The whole "American Dream" seemed to me, as far away from both my faith, and from the other end of the spectrum, the punk rock subculture that I wanted to be a part of. To me my faith didn't depend on if i drank, said fuck alot, or listened to fast shitty music. It was and is about how i treat people. How i can make someone's day better, how I can use what abilities i have to make someone's life easier. Be it through music, cooking, talking, driving, playing golf, whatever. I wanted everything i do to somehow lighten up someone's mood,nerves,day,life.
One day I wanted to have a wife and a house and kids and that stuff, but i wanted it simple, no more than i need. Nothing flashy.
Then I fell in love with a girl. She was a little out of my league. To boot, her family was a little better off than mine. They were the kind, tho, that weren't the type that i hated. That helped. After a 6 month engagement, we got married. The wedding was beautiful, but immediately, my simple bones threw in a stumbling block. I had about $400 saved up to take with us onour honeymoon. That was a substancial amount of money for me then, and even now. A few weeks prior, i thought to myself. The day after our wedding, we are driving to virginia for our honeymoon, why do we need to spend $100 on a hotel the night after our wedding.
So, i cancelled the room. When we got to my apartment, I realized that I hadn't cleaned or made the bed or anything. It was a let down for her. It was a big one. In my mind, it wasn't a huge deal, outside of my mother, who is as much like another guy, I hadn't really gained the understanding of how certain things were super special to women. My mom had alot of let downs in her life, and laughed about them, and didn't seem bothered.

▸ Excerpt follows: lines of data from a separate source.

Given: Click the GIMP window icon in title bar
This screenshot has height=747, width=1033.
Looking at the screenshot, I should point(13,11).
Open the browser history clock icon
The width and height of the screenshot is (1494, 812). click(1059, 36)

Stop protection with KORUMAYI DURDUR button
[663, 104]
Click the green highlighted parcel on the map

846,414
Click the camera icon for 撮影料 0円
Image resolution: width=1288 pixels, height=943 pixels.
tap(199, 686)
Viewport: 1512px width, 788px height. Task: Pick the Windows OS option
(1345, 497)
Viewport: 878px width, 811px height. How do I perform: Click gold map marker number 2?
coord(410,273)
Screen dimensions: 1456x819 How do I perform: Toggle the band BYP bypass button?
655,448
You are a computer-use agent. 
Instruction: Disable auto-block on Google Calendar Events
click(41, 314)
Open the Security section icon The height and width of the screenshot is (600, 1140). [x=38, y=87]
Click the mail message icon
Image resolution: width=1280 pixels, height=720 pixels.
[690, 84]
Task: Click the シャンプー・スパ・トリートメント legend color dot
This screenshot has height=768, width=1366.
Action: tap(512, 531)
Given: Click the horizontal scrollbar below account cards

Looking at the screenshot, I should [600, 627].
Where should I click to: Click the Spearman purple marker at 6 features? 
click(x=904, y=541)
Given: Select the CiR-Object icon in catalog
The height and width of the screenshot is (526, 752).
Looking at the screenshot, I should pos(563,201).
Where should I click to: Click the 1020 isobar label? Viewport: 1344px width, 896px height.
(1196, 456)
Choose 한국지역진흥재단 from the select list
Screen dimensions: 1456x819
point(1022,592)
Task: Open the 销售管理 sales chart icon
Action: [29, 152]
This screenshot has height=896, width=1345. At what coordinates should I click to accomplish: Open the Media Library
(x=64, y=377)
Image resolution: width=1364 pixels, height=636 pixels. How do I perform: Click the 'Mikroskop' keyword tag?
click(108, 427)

I figured everything was as little of a deal to every woman as it was to her. This was something that i didn't know was going to be something had a lasting impact on not only my marriage, but also, the way that my wife viewed me as a husband. I had always had to struggle to get by, so it was nothing new to me. I think for the first time, she realized that it wasn't going to be easy, and that the fact that i was that used to not having or doing, wasn't going to make it any easier on her. I didn't realize any of this at the time tho, She told me some years later. It made me want to die.
She was always super supportive of irom. I wanted to quit a few times. She refused to let me. She told me that since at the time she had no ambition in life, she would share mine and do what it took here at home to make things work for me to tour or whatever. She's a good woman.
We made ends meet, and it was easier than i had expected.
As life goes on, we recieved an offer on a house. It would make our house payment $75 more. Suddenly I had a mortgage. That following year, Crystals car started messing up, So we Bought her a new car. Nothing had really changed that much, we were making a little bit more money, so it was helping out a little bit, but then, after irom/takenaway weren't doing anything anymore, and everyone was kind of in a standstill in life, My wife got pregnant and we had a baby. With that, i decided that my pickup truck wasn't the right car for a family, so i bought a mini van.
So today, I'm here, dead center in the middle of my 20's. I have a house, a fenced in yard, Dogs, a minivan, a receiding hair line, a wife and a baby. I wake up and drink coffee, and go to my desk job. I talk about how bad i hate it. I have high blood pressure, My wife works, and we make ends meet. The same thing we did form day one, just with more shit.
So i wonder. Have I been living the american dream all this time?
Did i trip over something and fall into it?
Is it something unavoidable?
Or is it a process that can be used to describe each and every one of our walks through life.
Maybe my dad understood becasue that was him 30 years ago.